From: Oleg Drokin <green@linuxhacker.ru>
To: linux-kernel@vger.kernel.org
Subject: [2.4] NMI WD detected lockup during page alloc
Date: Sun, 4 Apr 2004 15:17:56 +0300 [thread overview]
Message-ID: <20040404121756.GA8854@linuxhacker.ru> (raw)
Hello!
One of my servers started to experience mystic hangs after upgrade to
dual P4 Xeon (before that it was running on UP kernel) (HT enabled now).
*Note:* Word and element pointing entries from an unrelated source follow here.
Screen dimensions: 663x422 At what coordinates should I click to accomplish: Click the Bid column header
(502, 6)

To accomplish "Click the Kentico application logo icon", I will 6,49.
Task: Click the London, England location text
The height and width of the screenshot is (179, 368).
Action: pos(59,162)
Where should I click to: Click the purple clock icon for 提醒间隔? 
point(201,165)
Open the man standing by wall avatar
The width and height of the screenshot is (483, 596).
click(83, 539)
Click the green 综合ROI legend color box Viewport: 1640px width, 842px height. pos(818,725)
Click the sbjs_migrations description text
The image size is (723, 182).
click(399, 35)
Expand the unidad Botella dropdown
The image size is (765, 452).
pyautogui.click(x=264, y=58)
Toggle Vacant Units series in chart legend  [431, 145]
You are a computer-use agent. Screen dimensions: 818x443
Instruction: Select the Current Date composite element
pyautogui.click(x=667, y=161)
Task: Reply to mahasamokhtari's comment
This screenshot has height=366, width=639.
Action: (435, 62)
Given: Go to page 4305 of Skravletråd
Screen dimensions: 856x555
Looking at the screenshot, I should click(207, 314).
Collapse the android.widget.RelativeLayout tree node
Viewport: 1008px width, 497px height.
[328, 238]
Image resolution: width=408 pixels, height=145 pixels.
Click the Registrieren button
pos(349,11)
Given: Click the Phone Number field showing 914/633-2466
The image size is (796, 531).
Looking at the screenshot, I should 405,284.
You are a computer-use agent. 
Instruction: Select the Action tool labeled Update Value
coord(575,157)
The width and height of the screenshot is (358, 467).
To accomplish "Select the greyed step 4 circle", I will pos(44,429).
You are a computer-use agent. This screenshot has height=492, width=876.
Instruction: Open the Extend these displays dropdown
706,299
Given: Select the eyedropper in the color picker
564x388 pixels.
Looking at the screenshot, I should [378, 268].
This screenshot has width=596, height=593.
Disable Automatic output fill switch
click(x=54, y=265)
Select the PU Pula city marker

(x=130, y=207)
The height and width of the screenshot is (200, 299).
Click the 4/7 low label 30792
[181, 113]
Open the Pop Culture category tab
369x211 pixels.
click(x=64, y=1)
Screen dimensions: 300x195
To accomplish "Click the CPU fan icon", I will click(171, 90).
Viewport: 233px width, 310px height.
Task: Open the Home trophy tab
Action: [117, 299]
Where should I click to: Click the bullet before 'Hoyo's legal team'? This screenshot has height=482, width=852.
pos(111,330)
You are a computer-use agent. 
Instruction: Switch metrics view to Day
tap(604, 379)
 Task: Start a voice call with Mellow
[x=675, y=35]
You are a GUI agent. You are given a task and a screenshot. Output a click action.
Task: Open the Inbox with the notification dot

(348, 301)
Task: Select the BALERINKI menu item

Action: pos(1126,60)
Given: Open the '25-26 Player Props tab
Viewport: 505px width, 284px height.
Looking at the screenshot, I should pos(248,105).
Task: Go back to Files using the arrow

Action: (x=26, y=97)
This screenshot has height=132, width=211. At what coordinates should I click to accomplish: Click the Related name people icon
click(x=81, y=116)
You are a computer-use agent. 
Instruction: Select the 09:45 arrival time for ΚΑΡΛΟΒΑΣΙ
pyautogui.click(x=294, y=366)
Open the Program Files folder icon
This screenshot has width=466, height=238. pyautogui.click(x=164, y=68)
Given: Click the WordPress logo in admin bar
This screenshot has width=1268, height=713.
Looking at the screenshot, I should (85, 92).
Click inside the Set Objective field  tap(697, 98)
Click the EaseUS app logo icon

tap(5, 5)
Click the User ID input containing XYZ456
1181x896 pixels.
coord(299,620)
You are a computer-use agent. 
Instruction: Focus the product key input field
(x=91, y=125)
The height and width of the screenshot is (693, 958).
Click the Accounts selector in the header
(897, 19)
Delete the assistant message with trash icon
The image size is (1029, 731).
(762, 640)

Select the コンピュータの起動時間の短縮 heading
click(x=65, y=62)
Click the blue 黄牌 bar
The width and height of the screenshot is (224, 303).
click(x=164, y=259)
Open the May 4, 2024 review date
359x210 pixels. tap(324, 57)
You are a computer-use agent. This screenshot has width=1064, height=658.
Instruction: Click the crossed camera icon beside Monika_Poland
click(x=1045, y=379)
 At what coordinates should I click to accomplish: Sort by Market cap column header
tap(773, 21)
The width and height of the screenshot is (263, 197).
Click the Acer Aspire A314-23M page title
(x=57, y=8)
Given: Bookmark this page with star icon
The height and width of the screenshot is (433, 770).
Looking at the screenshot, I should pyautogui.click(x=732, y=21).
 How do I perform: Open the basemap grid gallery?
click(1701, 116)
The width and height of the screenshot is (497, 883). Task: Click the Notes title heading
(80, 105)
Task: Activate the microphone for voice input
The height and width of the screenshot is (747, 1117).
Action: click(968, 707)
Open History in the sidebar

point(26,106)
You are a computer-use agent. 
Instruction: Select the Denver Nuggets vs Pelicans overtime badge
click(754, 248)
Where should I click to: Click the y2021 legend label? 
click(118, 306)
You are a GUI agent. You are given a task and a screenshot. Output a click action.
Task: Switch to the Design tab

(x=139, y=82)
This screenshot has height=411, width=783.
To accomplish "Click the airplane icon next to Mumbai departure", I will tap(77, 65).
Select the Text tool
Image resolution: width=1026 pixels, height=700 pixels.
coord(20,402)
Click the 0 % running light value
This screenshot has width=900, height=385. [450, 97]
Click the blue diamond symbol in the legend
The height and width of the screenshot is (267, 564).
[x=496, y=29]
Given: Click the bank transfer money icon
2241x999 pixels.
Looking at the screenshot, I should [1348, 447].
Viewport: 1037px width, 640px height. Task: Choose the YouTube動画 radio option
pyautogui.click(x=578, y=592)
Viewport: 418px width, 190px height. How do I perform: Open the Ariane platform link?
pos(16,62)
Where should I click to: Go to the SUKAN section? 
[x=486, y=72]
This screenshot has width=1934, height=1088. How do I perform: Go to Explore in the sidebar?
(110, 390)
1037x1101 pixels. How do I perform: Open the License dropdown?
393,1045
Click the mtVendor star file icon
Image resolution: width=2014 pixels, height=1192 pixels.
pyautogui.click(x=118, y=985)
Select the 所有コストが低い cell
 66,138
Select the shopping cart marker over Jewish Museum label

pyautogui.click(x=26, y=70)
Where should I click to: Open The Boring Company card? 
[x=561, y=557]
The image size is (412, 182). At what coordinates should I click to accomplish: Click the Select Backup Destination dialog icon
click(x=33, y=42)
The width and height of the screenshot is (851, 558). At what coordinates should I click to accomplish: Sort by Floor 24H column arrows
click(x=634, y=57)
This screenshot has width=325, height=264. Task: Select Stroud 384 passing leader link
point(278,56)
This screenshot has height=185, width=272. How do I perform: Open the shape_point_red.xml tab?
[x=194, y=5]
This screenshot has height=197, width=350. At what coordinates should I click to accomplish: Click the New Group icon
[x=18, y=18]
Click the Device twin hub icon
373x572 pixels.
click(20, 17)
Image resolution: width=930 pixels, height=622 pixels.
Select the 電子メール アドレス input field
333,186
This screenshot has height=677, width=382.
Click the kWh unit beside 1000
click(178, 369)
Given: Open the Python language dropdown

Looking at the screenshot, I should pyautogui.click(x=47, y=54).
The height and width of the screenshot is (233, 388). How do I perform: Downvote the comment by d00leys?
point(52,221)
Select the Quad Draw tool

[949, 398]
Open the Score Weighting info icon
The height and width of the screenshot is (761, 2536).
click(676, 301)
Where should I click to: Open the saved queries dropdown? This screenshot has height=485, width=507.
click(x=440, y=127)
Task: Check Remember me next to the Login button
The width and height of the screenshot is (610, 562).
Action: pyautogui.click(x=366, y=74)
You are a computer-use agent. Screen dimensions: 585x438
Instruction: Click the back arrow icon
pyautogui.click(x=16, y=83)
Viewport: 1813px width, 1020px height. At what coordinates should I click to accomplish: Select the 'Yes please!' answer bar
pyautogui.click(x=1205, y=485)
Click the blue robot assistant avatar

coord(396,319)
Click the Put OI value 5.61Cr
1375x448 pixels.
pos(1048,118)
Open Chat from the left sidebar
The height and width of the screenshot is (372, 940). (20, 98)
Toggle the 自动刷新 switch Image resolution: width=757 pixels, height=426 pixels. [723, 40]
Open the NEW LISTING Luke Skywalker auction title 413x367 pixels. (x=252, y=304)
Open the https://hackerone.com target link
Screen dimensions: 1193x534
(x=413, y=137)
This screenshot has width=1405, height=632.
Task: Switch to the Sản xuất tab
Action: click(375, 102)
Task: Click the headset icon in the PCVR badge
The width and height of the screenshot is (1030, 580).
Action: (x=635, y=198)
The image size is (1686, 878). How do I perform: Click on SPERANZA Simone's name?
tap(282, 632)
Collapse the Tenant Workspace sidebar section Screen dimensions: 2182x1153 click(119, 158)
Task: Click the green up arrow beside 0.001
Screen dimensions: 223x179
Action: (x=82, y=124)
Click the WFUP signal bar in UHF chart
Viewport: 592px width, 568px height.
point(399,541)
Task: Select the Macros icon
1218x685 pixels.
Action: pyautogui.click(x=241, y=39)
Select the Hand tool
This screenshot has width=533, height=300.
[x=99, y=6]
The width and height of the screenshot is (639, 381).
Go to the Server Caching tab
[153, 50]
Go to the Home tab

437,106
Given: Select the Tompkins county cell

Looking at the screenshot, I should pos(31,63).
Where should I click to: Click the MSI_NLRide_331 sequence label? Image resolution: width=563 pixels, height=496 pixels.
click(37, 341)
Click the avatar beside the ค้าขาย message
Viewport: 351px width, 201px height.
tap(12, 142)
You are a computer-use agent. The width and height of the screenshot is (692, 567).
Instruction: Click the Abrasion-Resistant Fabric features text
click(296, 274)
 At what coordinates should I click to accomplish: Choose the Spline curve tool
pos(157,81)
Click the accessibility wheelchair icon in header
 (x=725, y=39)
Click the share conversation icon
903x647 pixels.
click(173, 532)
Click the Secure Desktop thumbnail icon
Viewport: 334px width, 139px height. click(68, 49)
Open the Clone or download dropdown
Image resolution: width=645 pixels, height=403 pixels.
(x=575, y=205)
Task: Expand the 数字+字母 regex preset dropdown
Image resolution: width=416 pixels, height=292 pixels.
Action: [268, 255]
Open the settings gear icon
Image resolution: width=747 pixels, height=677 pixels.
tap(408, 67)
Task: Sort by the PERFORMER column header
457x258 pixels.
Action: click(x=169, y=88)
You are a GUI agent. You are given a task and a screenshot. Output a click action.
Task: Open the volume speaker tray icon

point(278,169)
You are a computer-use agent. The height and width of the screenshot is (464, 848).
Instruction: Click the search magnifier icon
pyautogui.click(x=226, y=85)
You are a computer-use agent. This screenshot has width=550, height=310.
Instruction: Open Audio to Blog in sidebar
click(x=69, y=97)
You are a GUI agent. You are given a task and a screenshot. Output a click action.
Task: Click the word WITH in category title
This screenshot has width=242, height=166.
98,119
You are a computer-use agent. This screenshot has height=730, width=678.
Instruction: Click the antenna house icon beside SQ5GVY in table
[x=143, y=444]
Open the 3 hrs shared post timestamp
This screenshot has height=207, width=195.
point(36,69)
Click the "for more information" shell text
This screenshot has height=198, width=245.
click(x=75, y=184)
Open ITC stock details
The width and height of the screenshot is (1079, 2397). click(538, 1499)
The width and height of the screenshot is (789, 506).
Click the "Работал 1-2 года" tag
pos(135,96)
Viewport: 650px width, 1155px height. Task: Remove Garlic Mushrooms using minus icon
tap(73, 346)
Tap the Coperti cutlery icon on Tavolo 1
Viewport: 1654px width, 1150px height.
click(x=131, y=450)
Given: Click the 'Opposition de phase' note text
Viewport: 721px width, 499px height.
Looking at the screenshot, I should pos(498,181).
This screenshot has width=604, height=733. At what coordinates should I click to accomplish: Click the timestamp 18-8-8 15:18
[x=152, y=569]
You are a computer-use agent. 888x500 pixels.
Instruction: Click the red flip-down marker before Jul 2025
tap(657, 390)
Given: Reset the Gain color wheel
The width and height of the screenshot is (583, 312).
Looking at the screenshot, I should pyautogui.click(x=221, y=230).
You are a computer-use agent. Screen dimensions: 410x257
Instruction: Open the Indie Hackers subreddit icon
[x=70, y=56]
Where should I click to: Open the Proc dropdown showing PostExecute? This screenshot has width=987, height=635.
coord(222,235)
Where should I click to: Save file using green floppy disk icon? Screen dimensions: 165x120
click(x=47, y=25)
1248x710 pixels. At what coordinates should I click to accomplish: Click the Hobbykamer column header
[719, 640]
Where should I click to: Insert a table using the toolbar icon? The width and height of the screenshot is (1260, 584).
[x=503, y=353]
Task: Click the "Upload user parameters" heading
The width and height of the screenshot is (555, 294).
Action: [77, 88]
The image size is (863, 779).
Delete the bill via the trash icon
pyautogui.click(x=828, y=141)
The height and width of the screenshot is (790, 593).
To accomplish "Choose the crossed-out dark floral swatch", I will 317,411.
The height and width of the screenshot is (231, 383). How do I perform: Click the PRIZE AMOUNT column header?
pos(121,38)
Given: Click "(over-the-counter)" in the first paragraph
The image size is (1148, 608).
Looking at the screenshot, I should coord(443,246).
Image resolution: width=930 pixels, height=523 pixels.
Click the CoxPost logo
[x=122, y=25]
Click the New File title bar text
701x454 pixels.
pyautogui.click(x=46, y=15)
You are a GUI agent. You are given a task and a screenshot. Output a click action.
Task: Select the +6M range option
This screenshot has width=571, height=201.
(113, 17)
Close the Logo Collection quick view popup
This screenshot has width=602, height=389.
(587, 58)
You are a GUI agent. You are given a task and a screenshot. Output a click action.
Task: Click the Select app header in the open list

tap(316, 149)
So I enabled NMI watchdog and finally it triggered recently.
The kernel is 2.4.25+ (pulled from 2.4 bitkeeper tree on XX/XX, but
it seems related files in mm/ have not changed since at least January 2004
anyway).
So the HW is Duap P4-Xeon on some Intel-branded server (E7501-based or
something), 2G EСС RAM (highmem enabled).
That's what I got on the serial console:
NMI Watchdog detected LOCKUP on CPU2, eip c013b527, registers:
CPU: 2
EIP: 0010:[<c013b527>] Not tainted
EFLAGS: 00000086
eax: 00000000 ebx: c02dca38 ecx: 000048ce edx: c02dca38
esi: c02dca74 edi: 00000000 ebp: d34b1e5c esp: d34b1e30
ds: 0018 es: 0018 ss: 0018
Process mrtg (pid: 14663, stackpage=d34b1000)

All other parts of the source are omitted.